◆ Problem description ◆
Word for word, set down every line of the entries below from the line with "At what coordinates should I click to accomplish: Enable" to the line with "Task: Click the 26.0 waistline value", including both, and no other line.

(Collection entries)
◇ ◇ ◇ ◇
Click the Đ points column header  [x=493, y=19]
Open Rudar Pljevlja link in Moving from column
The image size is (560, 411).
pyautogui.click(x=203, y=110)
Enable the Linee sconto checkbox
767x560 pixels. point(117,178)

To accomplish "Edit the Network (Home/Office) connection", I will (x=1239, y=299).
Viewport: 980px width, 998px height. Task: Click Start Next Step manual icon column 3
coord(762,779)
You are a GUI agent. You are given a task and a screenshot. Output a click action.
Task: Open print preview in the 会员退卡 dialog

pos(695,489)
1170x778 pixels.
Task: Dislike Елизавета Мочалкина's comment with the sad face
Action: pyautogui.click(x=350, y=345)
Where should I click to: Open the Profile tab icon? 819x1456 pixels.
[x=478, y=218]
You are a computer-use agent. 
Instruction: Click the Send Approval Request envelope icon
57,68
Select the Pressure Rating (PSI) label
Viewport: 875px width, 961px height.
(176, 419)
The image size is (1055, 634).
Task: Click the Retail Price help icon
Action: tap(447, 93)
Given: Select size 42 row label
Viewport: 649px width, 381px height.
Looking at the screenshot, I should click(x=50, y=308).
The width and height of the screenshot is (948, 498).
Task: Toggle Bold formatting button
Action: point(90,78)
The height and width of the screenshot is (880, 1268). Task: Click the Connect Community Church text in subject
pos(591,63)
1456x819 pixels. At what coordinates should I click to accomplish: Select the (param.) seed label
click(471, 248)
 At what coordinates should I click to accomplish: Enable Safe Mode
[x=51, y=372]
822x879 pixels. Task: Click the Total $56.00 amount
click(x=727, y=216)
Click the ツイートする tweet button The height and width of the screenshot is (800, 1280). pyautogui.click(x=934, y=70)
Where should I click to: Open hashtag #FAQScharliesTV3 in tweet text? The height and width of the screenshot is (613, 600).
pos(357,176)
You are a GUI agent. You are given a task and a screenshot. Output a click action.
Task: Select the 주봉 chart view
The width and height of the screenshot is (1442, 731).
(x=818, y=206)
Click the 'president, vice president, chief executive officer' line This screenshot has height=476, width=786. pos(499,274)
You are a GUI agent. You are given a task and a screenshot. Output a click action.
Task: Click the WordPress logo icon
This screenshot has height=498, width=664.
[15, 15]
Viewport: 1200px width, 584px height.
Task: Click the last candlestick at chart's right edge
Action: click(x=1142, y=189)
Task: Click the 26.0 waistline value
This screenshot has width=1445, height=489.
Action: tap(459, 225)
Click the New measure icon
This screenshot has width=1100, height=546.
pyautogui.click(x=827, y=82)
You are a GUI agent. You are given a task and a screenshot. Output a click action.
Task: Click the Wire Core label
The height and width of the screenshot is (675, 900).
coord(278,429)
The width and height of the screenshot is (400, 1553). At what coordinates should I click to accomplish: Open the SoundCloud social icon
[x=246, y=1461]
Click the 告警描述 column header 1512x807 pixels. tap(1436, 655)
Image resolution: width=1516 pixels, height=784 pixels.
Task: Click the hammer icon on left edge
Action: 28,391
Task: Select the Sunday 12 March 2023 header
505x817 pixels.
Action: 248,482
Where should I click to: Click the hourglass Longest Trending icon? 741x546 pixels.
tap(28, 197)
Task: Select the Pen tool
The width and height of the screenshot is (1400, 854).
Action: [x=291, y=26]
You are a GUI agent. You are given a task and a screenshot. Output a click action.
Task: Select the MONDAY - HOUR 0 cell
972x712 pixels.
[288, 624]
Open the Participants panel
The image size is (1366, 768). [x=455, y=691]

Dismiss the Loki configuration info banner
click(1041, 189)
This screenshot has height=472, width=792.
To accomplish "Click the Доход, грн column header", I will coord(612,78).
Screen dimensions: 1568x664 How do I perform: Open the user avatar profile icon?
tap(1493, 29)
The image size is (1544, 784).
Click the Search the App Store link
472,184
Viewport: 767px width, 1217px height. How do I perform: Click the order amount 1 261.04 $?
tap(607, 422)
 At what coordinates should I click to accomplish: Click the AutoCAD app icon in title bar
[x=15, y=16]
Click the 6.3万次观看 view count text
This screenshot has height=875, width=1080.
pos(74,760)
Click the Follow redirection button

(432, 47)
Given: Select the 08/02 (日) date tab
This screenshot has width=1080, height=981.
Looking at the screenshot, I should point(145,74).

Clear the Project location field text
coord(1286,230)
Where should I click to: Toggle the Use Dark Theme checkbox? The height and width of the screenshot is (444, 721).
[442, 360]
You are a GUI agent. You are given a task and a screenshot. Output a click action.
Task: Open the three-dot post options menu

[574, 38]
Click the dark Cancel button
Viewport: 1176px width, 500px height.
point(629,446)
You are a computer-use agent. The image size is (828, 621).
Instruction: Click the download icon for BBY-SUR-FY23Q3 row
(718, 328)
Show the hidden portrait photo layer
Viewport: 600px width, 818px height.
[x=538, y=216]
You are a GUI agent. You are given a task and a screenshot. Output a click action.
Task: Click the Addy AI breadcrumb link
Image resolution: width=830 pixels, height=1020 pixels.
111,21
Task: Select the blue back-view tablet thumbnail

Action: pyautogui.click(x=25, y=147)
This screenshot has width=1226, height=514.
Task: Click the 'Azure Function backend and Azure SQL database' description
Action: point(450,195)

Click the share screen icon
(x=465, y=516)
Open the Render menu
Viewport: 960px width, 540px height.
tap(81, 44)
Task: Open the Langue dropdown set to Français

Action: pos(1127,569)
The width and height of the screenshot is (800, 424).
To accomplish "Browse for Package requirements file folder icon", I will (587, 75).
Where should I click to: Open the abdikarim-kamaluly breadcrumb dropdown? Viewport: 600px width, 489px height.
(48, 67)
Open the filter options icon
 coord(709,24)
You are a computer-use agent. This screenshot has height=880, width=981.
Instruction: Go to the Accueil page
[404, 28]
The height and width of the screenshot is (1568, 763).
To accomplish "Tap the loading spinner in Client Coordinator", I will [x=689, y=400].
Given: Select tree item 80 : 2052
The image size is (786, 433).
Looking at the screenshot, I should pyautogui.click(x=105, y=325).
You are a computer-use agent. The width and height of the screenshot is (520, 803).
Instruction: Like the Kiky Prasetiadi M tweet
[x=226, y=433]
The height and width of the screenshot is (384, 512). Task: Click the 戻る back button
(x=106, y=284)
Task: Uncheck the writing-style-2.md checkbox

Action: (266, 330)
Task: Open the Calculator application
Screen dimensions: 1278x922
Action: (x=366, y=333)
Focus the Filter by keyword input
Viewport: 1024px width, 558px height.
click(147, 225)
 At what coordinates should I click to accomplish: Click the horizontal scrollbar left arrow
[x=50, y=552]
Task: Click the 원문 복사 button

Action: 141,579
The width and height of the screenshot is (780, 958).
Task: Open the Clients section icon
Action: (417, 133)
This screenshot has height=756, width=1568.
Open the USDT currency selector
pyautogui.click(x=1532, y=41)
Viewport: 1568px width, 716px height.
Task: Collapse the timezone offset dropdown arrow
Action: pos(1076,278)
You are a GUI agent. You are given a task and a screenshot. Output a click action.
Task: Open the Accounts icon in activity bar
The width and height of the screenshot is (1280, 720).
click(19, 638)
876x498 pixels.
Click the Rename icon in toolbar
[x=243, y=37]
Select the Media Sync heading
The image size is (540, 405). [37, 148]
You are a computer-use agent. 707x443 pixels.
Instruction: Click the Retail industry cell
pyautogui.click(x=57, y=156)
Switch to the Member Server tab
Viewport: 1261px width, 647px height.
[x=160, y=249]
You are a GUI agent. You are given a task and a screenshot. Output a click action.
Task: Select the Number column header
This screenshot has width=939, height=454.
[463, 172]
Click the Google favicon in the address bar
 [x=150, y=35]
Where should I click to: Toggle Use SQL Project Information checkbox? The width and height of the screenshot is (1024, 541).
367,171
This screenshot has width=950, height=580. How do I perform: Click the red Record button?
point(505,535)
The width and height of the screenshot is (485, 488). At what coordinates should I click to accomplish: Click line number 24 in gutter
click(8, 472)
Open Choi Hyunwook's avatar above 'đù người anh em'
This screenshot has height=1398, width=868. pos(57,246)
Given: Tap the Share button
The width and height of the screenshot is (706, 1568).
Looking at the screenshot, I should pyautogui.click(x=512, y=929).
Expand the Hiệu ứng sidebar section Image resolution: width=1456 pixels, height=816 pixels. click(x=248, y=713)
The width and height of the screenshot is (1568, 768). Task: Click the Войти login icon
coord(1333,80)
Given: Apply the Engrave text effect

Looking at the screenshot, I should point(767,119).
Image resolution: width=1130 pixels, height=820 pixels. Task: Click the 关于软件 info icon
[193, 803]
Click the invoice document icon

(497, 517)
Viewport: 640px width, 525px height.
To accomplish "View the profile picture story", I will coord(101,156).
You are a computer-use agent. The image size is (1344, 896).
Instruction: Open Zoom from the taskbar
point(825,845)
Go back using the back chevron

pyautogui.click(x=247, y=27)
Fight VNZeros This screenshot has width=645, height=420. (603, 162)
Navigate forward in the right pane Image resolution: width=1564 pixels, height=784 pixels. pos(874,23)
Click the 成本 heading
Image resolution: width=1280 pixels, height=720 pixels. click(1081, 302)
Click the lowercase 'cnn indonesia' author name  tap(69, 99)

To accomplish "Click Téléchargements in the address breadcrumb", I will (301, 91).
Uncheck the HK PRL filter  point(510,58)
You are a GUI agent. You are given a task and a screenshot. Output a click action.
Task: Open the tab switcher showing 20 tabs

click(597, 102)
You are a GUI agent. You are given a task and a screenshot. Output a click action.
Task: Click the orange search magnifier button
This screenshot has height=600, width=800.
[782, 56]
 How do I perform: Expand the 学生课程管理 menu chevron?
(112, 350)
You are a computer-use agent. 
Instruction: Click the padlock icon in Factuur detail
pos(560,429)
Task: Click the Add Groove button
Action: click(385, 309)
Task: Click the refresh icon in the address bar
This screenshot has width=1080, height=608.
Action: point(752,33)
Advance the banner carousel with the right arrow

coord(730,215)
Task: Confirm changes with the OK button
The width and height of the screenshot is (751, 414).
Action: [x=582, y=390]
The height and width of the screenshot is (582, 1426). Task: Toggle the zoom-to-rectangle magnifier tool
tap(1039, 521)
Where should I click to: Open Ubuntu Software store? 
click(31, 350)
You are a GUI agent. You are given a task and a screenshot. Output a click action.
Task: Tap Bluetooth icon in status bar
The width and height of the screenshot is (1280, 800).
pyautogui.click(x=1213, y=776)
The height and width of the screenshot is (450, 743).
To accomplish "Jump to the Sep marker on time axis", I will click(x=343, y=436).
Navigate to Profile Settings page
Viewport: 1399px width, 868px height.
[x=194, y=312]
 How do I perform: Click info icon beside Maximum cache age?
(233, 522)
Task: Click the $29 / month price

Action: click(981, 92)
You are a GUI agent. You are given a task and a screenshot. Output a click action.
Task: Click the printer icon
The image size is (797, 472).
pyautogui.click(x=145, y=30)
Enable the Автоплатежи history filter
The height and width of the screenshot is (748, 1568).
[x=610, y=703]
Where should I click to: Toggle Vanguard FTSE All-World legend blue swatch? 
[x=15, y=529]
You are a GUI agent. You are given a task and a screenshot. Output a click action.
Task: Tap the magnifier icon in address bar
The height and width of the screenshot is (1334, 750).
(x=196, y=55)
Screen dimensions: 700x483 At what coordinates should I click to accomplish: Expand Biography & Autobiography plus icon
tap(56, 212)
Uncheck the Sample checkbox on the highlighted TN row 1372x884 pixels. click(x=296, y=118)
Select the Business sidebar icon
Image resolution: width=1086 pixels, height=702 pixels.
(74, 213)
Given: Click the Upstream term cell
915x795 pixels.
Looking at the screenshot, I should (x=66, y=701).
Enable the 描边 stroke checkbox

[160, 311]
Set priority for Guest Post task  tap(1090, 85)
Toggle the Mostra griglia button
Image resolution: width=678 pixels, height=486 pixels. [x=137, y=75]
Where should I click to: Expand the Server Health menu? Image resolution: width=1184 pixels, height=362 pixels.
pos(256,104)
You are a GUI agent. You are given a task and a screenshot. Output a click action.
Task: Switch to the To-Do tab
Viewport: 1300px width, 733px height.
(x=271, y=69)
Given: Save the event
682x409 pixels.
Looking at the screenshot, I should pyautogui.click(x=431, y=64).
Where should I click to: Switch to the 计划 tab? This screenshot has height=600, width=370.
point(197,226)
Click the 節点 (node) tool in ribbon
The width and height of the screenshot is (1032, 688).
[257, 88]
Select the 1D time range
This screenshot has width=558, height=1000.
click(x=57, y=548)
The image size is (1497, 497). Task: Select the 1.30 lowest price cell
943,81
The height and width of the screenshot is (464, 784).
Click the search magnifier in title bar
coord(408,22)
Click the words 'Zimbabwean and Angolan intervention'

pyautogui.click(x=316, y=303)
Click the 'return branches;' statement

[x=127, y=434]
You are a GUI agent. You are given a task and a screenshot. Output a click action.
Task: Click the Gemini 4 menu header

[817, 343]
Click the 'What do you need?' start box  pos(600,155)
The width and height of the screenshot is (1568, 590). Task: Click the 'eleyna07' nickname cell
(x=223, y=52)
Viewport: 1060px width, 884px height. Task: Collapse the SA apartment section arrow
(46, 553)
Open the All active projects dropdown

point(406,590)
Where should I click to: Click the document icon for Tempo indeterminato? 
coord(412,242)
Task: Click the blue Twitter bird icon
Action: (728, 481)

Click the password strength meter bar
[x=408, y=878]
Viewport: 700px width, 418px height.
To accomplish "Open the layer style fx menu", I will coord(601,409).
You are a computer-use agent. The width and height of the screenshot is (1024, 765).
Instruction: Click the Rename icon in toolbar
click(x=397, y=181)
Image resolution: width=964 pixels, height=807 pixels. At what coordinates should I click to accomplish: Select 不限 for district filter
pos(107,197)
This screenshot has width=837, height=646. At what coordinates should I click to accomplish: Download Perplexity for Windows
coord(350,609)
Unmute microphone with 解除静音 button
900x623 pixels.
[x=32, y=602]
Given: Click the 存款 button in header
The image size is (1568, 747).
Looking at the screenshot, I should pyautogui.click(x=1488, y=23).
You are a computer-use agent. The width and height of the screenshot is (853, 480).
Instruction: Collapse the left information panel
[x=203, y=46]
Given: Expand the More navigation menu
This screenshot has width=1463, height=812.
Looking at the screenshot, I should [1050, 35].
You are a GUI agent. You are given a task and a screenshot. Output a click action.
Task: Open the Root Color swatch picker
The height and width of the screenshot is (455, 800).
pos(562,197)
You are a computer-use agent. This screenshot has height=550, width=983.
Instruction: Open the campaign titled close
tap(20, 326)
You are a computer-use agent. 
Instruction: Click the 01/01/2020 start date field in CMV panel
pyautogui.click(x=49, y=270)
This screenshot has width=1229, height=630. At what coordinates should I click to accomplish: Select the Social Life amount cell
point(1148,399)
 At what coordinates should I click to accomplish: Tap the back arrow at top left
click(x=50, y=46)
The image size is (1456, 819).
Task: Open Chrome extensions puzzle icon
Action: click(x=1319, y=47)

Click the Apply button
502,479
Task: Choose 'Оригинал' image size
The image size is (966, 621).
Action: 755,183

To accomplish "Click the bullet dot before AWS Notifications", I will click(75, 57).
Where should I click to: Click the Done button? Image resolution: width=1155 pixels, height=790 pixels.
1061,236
◇ ◇ ◇ ◇
◆ Reply ◆
 At what coordinates should I click to accomplish: Enable Safe Mode
[x=51, y=372]
822x879 pixels. Task: Click the Total $56.00 amount
click(x=727, y=216)
Click the ツイートする tweet button The height and width of the screenshot is (800, 1280). pyautogui.click(x=934, y=70)
Where should I click to: Open hashtag #FAQScharliesTV3 in tweet text? The height and width of the screenshot is (613, 600).
pos(357,176)
You are a GUI agent. You are given a task and a screenshot. Output a click action.
Task: Select the 주봉 chart view
The width and height of the screenshot is (1442, 731).
(x=818, y=206)
Click the 'president, vice president, chief executive officer' line This screenshot has height=476, width=786. pos(499,274)
You are a GUI agent. You are given a task and a screenshot. Output a click action.
Task: Click the WordPress logo icon
This screenshot has height=498, width=664.
[15, 15]
Viewport: 1200px width, 584px height.
Task: Click the last candlestick at chart's right edge
Action: click(x=1142, y=189)
Task: Click the 26.0 waistline value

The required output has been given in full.